Hi Lorraine, the jacket and hat are from a Leisure Arts booklet called Lace and Leaves for Baby. There are similar ones on Ravelry, but I hadn't been able to find a bootee to match, so made up the pattern for them.


----------



## macnzacsmom (Apr 30, 2011)

How pretty thanks for posting


----------



## Windbeam (Jul 31, 2011)

Very pretty. Thanks Grandjoy and Hilary4.


----------



## NanaG (Jun 12, 2012)

Thank you for so generously sharing your pattern with us.


----------



## neilm (Oct 21, 2012)

Absolutely fantastic, what a creative person you are, and thank you so much for sharing, the only thing is, I have several things on the go, and need to complete these and use up some of my stash, no doubt you know of which I speak, will see if I can pdf this, thanks again!
Neil (Toronto)


----------



## Diane D (Apr 7, 2012)

Thank you for the pattern....


----------



## Debiknit (Jul 7, 2011)

Thank you for the lovely bootie pattern. I just finished 
two of these sweaters and will do the booties to go with
them. Very nice of you to create this pattern.


----------



## Arwin (Nov 16, 2011)

Thank you for sharing the leaf bootie pattern you made
most lovely!! 
arwin


----------



## JCF (Aug 3, 2012)

granjoy said:


> Have done another pair of these bootees and this time I actually wrote it down row by row as I knitted!
> OK, I've added the download, it's right at the bottom below the photos. If anyone knows how to convert this file to a PDF, please feel free to do so....as I know this file won't open for some people, and sorry, I can't find a way to create PDF's on my computer.....


What a darling outfit! Thanks for sharing.


----------



## Mevbb (Sep 5, 2011)

Thanks, I have the pattern that goes with these.


----------



## Lorraine Botha (Feb 27, 2013)

Thank you so much. I checked out the ones from Ravelry but they did were not quite the same (with a leafy yoke). I will search some more.
Lorraine


----------



## kippyfure (Apr 9, 2011)

I converted it to A pdf==In word how you do it is: Create your document>>Hit "Save As">>>when the box pops up click on the bar that says word document--or whagtever--and a drop doen box will appear>>>Select "PDF">>>below click on "Save" and you have it!!



granjoy said:


> Have done another pair of these bootees and this time I actually wrote it down row by row as I knitted!
> OK, I've added the download, it's right at the bottom below the photos. If anyone knows how to convert this file to a PDF, please feel free to do so....as I know this file won't open for some people, and sorry, I can't find a way to create PDF's on my computer.....


----------



## AmyKnits (Aug 20, 2011)

Those are ADORABLE! How exciting! It is such a popular and wonderful pattern... I have knitted this one several times. 

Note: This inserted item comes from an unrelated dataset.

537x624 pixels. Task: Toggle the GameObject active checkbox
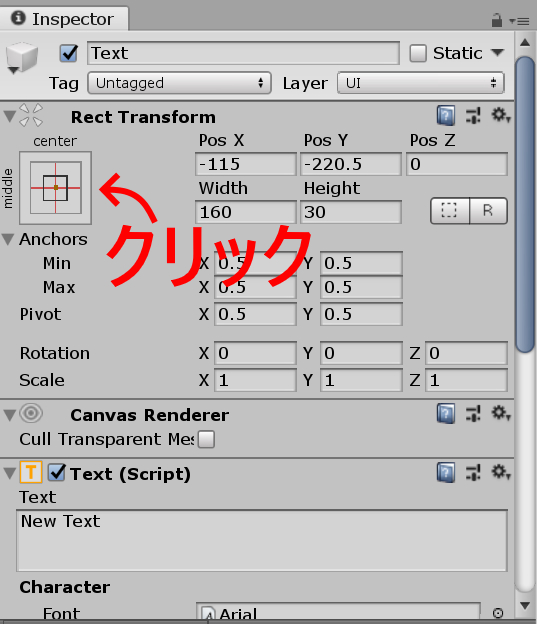(x=68, y=53)
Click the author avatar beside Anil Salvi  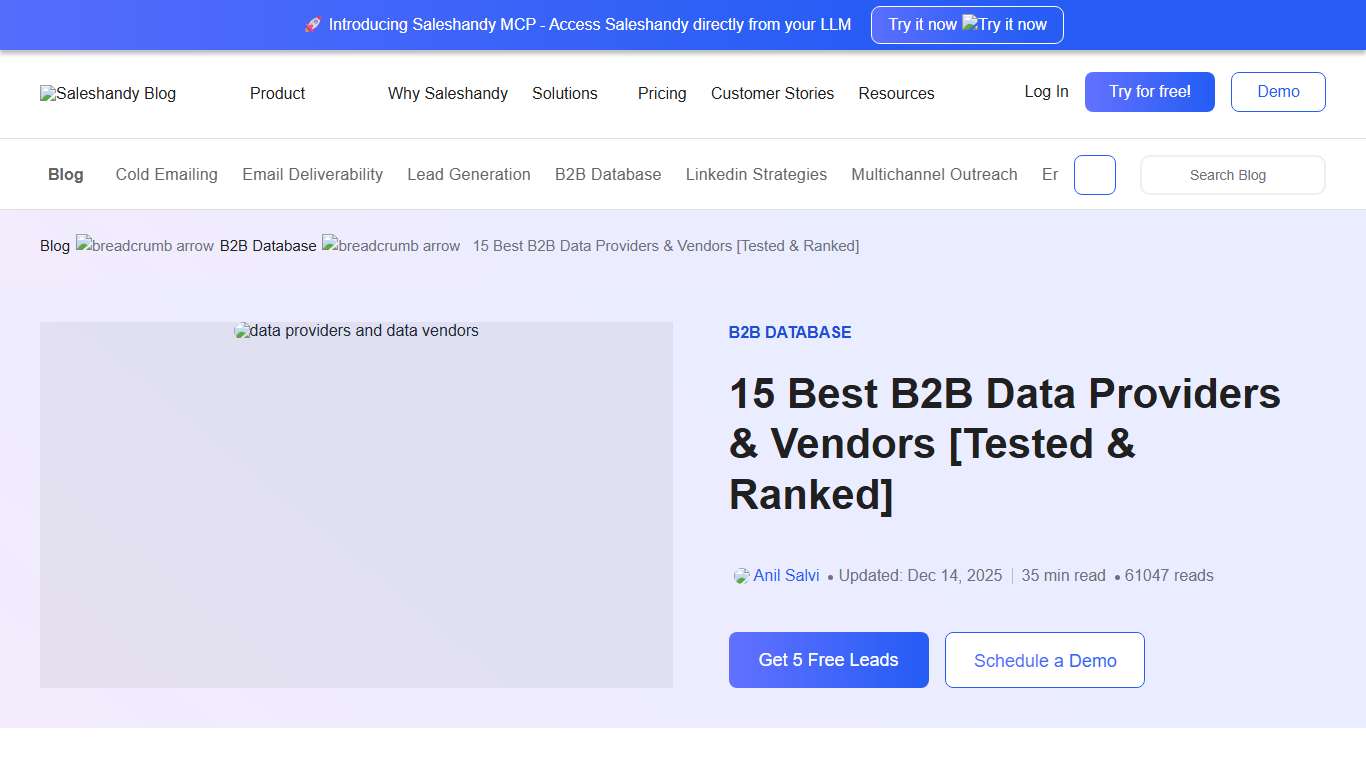coord(740,575)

Now, because of your creativity and generosity, I (we) have a beautiful bootie to complete the set!

Many thanks to you for sharing your hard work with us.

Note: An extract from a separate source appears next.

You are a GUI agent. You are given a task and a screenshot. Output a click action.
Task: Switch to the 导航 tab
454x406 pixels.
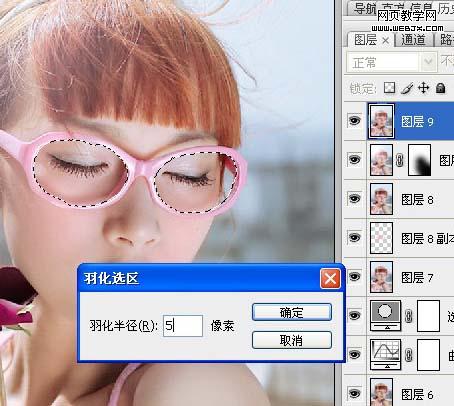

Thanks, Hilary4 for making the download for us.

This is why I love my KP friends!


----------



## MKjane (May 20, 2011)

So sweet!


----------



## Betty2012 (Apr 24, 2012)

If you want the free Ravelry pattern (available in English), it's at http://www.ravelry.com/patterns/library/foglie-su-legaccio---leaves-of-garter-stitch. There's no matching hat with that pattern, though. If you're going to purchase the Leisure Arts book, there is a lot of errata posted for it; you can go to their web page to find the corrections.

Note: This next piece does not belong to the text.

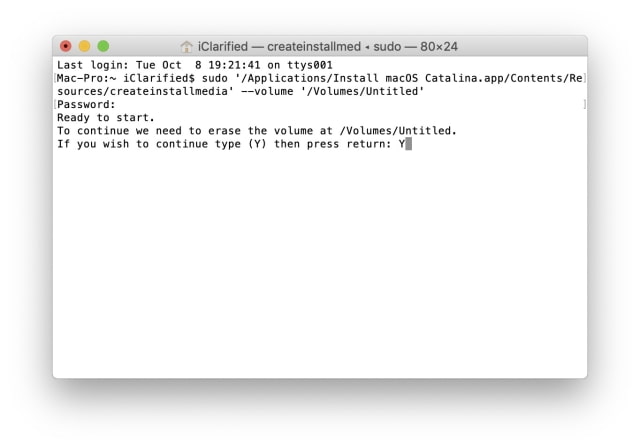Zoom the window with green button

(103, 46)
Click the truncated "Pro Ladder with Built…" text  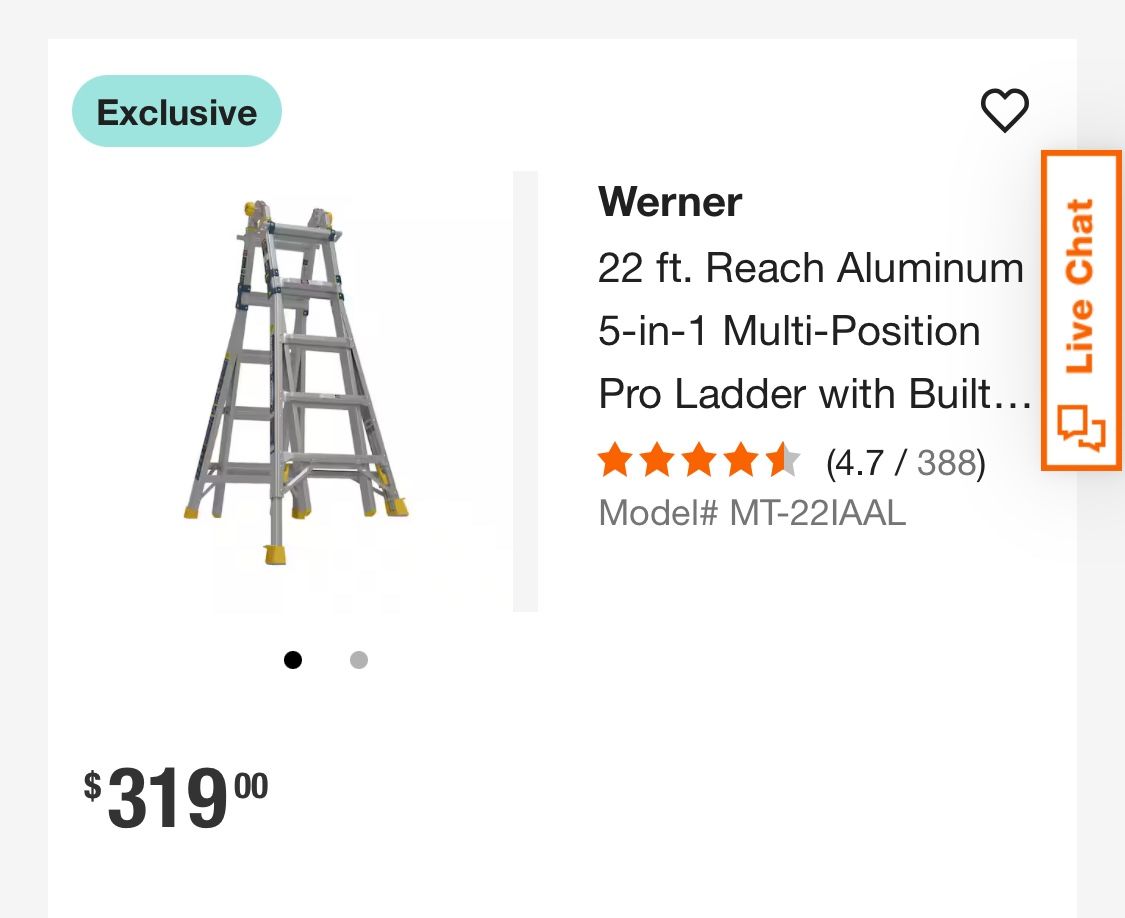pyautogui.click(x=814, y=394)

And a note about the original bootie pattern posting: personally, I didn't mind that it wasn't in PDF format. I opened and saved as Word, and that gave me an editable document that I could add notes to such as about the Ravelry sweater, the Leisure Arts set, etc. You can do such things thru "sticky notes" in PDF docs, of course, but they don't catch my eye as well sometimes, and aren't searchable when I'm trying to find some "lost" pattern. So thanks very much for creating both versions for all of us.


----------



## JCF (Aug 3, 2012)

I also saved the bootie pattern in MS Word. Agreed that with lots of space I can keep track of where I messed up. And thanks again for sharing this. You are quite talented, granjoy.


----------



## Diane D (Apr 7, 2012)

just leave out the "." at the end of the above link otherwise it will not go to that page


----------



## grammamary (Nov 26, 2011)

Ditto!!!


vershi said:


> Thanks for the pattern and thanks to Hilary4 for PDF version, I love these booties and the jacket. :thumbup: :thumbup:


 :thumbup: :thumbup: :thumbup: :thumbup:


----------



## gail-11 (Jan 3, 2013)

Me too - lovely set 


Janeb said:


> Thank you both for the patterns.


----------



## knitpick (Apr 21, 2011)

thank you for the pattern and the person who converted it to a PDF.


----------



## JCF (Aug 3, 2012)

Betty, could not locate this pattern on Ravelry. Any ideas?


----------



## yona (Feb 7, 2011)

Thanks for posting the pattern for the booties, they are adorable.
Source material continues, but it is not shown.